Apple unveiled a new iPhone feature this week that aims to cut down on the number of distracted drivers.
The "Do Not Disturb While Driving" setting will automatically silence incoming texts and notifications while an iPhone is connected to a car via Bluetooth or cable, the tech giant announced Monday.
DNDWD, which will be available in fall 2017 with the release of Apple's mobile operating system iOS 11, will allow users to send autotomatic replies to contacts attempting to reach them while they are behind the wheel.
The auto-reply messages will consist of two responses, according to New York Magazine. The first will read: "I'm driving with Do Not Disturb turned on. I'll see your message when I get where I'm going," followed by: "If this is urgent, reply 'urgent' to send a notification through with your original message."

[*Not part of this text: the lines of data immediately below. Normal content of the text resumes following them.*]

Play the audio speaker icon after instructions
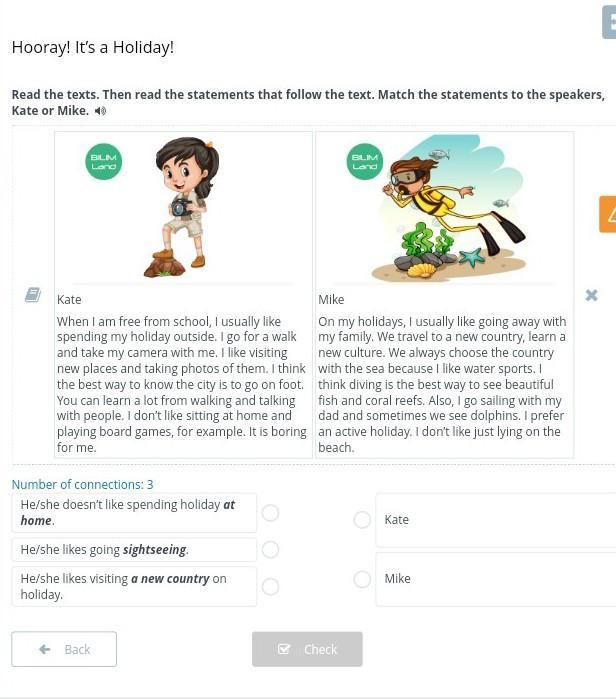Screen dimensions: 616x699 pyautogui.click(x=100, y=111)
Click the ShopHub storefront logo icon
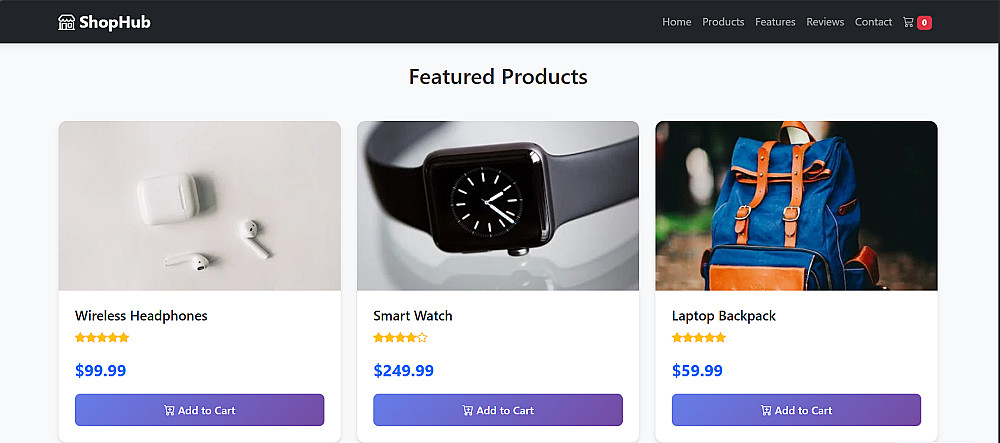 click(x=67, y=22)
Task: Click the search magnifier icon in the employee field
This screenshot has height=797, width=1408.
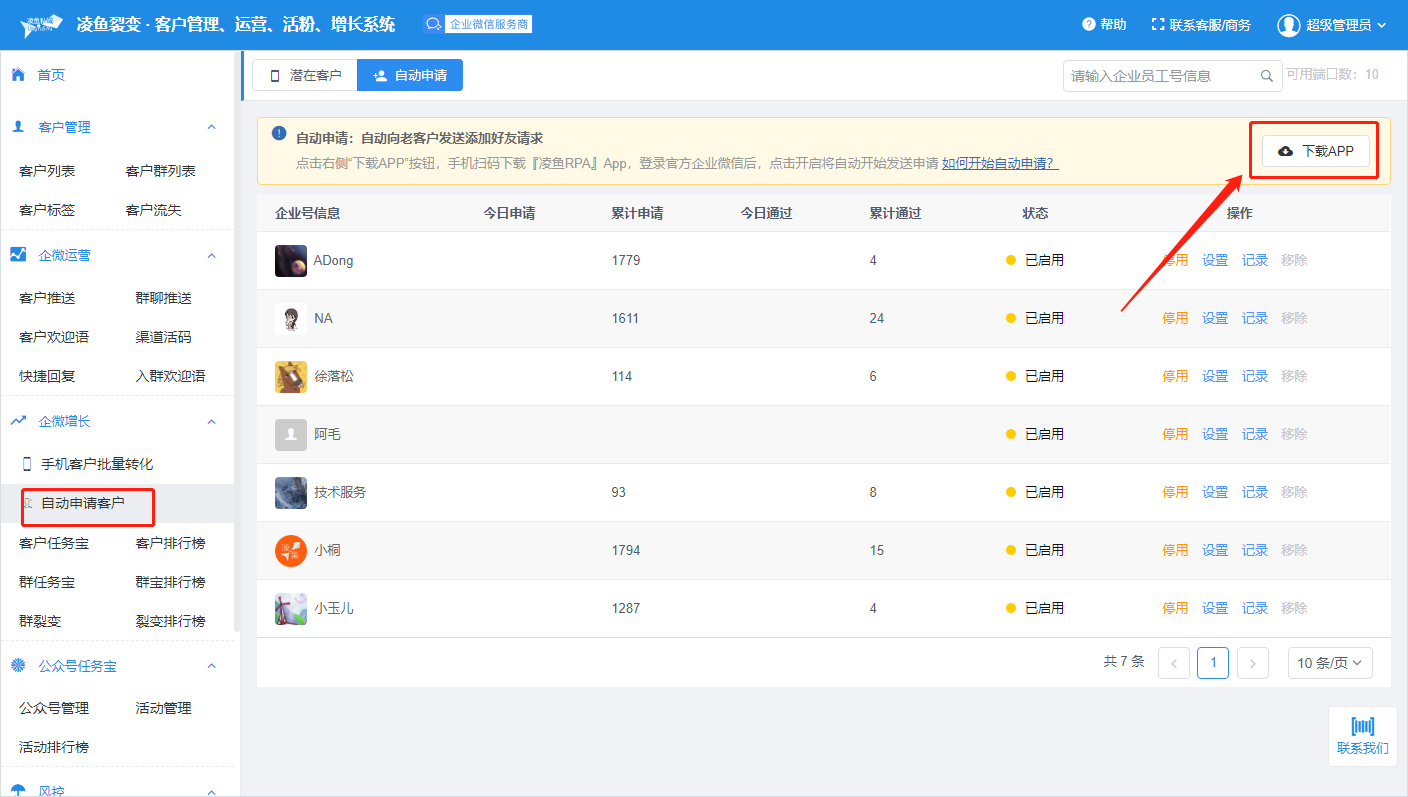Action: click(x=1266, y=76)
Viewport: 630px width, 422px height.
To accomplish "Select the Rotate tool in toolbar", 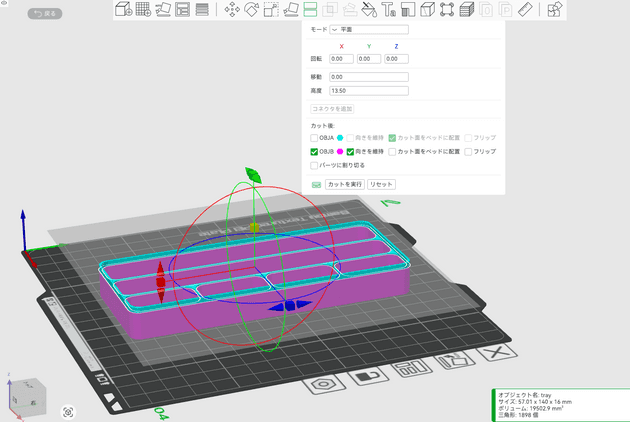I will click(x=252, y=10).
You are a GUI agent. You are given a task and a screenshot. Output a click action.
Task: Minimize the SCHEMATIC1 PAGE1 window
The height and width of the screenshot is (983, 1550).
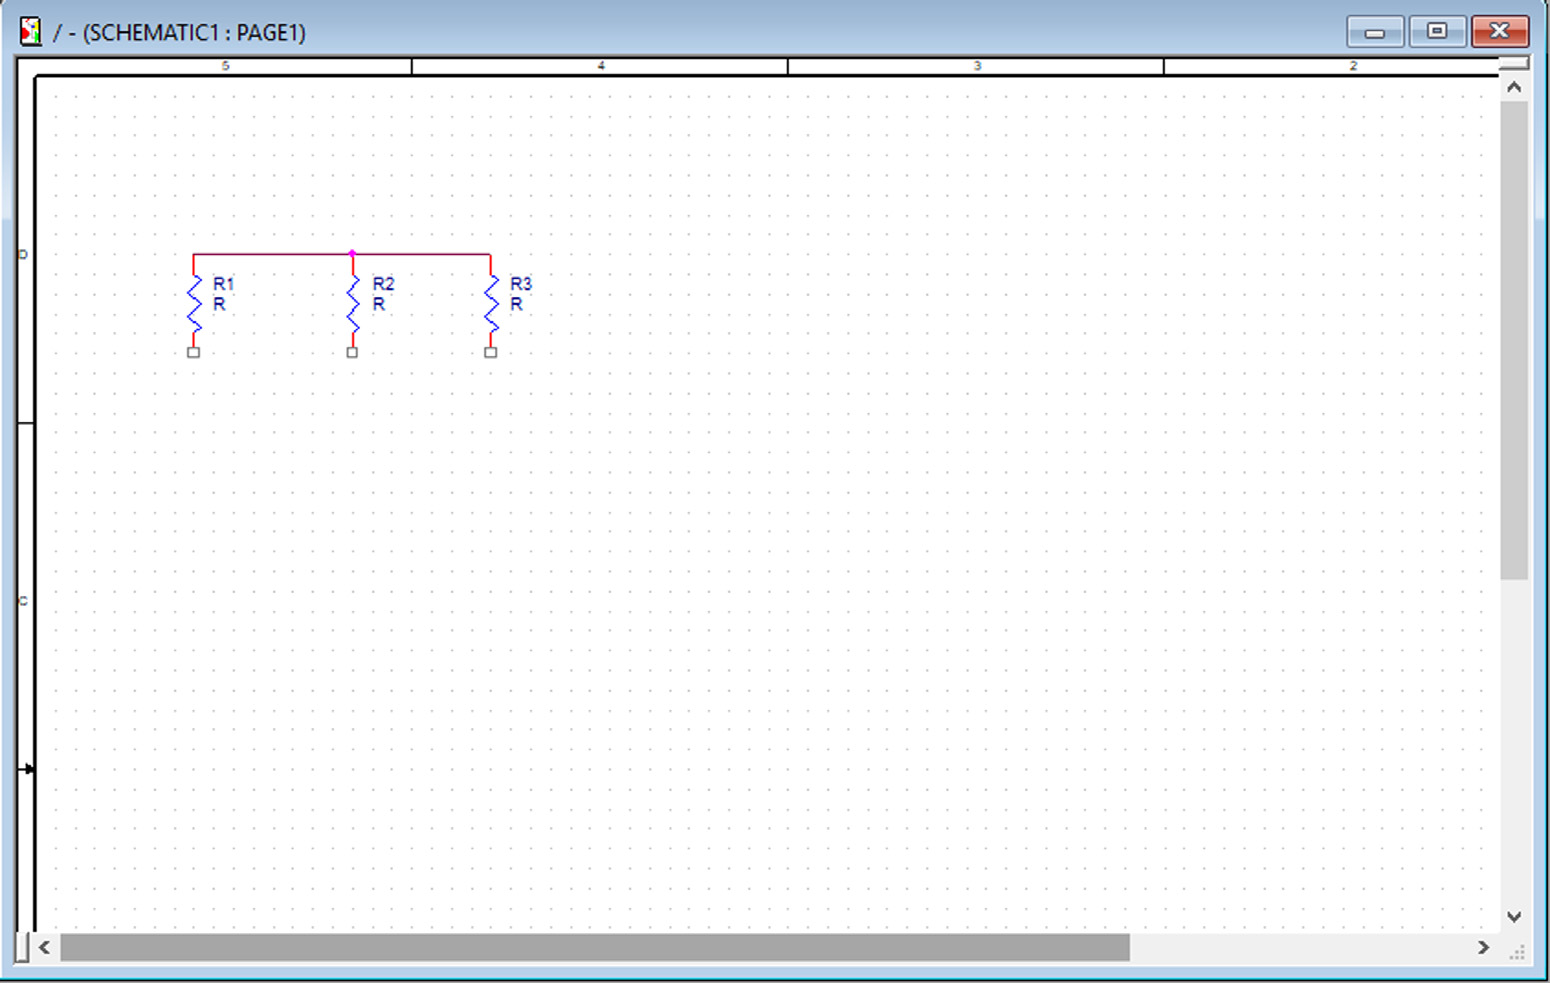(x=1375, y=32)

Drivers can still use Apple Maps, the company's navigation app, though they will be unable to input destinations while driving, reported CNN. Car passengers not behind the wheel can opt of DNDWD mode by selecting "I'm not driving."
At least eight people are killed and 1,161 others injured in crashes related to distracted driving every day, according to the Centers for Disease Control and Prevention. In 2016, the number of traffic deaths increased 6 percent from the year before, with transportation safety experts pointing to distracted driving as a major factor.
Many took to Twitter to praise Apple for its latest safety feature.
But Joel Feldman, founder of the advocacy group End Distracted Driving, said Apple "missed an opportunity to be a leader in saving lives" by failing to take action earlier.
"While Apple could be applauded for taking this first step we should not lose sight of the fact that drivers using the iPhone are involved in thousands of crashes," Feldman told HuffPost. "And, despite the DNDWD feature, crashes involving iPhones will continue."
He added that he hopes other smartphone manufacturers like Samsung and Nokia "will do even more to protect us."